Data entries
##########

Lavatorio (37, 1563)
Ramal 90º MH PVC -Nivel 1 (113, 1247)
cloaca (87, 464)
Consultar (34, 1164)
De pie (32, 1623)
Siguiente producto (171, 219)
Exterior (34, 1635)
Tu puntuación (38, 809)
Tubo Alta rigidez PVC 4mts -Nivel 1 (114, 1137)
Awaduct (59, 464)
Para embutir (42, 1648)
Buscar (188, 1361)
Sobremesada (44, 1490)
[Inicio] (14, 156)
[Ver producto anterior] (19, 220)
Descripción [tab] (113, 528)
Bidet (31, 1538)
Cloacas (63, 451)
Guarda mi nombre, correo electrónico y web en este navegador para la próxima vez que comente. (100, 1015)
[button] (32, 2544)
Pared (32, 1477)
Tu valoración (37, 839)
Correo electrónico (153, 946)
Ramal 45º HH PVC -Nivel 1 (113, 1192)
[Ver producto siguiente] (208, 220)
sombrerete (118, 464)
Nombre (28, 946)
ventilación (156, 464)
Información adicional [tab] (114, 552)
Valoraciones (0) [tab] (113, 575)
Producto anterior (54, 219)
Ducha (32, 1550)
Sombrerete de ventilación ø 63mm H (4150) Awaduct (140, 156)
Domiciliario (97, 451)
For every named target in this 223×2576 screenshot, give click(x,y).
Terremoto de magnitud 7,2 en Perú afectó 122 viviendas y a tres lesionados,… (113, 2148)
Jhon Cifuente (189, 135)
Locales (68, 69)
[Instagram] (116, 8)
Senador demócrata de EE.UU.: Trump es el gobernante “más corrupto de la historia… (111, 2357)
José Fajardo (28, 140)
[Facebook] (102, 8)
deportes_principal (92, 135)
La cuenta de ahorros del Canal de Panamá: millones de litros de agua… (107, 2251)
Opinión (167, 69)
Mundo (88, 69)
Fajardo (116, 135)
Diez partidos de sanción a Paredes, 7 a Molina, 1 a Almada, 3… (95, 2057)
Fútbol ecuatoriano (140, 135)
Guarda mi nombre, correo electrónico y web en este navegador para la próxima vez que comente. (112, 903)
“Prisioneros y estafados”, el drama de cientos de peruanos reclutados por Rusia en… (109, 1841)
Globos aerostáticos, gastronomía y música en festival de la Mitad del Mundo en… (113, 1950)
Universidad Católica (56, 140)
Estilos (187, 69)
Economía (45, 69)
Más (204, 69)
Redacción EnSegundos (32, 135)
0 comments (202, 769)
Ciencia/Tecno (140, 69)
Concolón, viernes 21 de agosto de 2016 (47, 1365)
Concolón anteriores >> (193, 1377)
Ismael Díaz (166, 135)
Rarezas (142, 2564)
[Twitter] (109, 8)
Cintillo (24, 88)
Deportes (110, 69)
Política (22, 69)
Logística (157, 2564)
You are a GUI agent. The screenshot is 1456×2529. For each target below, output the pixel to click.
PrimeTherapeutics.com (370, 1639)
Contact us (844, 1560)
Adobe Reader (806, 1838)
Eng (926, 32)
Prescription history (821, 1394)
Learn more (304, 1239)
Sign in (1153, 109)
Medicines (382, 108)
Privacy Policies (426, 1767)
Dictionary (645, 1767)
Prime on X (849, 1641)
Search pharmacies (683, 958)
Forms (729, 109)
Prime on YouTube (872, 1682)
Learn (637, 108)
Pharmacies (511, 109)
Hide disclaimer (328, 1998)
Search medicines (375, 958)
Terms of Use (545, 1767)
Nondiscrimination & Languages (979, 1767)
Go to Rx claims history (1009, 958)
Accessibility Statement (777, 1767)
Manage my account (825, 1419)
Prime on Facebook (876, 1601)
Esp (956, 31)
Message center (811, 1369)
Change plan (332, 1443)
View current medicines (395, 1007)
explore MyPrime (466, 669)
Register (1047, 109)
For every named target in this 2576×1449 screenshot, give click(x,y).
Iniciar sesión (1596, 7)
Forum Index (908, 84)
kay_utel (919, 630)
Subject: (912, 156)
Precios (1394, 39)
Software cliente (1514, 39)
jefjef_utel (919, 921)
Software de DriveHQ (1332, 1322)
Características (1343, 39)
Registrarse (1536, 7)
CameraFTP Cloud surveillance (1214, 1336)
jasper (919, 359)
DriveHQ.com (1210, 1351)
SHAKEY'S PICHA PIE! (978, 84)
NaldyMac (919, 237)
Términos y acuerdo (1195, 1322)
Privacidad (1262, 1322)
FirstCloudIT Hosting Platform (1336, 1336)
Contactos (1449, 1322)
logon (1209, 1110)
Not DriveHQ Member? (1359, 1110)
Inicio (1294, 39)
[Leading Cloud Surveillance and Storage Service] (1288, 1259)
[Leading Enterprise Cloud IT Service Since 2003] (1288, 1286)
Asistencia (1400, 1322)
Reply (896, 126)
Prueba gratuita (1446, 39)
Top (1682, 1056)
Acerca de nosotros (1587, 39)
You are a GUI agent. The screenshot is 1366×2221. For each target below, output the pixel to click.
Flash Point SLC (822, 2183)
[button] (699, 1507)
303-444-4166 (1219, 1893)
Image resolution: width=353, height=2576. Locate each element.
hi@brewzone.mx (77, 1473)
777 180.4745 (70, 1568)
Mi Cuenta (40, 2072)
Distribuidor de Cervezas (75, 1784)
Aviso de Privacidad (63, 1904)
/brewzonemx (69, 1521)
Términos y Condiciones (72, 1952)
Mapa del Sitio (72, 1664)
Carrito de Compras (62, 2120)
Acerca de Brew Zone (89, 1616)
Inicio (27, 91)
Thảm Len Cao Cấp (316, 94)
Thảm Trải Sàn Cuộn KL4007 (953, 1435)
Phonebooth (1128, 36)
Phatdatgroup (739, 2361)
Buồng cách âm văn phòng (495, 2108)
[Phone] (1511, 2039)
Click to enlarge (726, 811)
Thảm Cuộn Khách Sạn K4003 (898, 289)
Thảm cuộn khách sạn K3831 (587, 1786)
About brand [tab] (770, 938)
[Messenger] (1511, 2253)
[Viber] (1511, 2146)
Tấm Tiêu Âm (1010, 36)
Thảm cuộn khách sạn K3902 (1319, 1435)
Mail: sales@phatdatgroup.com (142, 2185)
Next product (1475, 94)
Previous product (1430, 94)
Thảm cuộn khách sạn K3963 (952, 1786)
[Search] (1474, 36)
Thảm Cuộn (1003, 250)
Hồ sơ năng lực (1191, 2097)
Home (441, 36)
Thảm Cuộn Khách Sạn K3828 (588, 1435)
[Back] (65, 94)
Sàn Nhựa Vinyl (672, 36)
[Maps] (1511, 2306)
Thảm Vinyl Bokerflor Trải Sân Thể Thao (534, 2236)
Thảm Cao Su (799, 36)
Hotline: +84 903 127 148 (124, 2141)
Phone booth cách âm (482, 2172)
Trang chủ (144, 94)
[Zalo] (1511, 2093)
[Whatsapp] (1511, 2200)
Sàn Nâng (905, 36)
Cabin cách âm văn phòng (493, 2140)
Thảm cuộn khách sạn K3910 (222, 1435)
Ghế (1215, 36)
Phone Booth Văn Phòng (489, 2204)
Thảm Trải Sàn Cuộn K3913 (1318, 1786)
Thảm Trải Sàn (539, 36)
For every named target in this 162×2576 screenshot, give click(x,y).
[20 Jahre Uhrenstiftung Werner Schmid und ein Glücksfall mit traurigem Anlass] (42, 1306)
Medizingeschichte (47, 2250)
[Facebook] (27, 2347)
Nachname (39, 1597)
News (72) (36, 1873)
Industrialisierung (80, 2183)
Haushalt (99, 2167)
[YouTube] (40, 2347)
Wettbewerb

##########

Given the records above, return exactly the lines starting at the line containing "Concolón anteriores >> (193, 1377)" and ending at the line containing "Contact us (844, 1560)", including both.

Concolón anteriores >> (193, 1377)
Ismael Díaz (166, 135)
Rarezas (142, 2564)
[Twitter] (109, 8)
Cintillo (24, 88)
Deportes (110, 69)
Política (22, 69)
Logística (157, 2564)
You are a GUI agent. The screenshot is 1456×2529. For each target below, output the pixel to click.
PrimeTherapeutics.com (370, 1639)
Contact us (844, 1560)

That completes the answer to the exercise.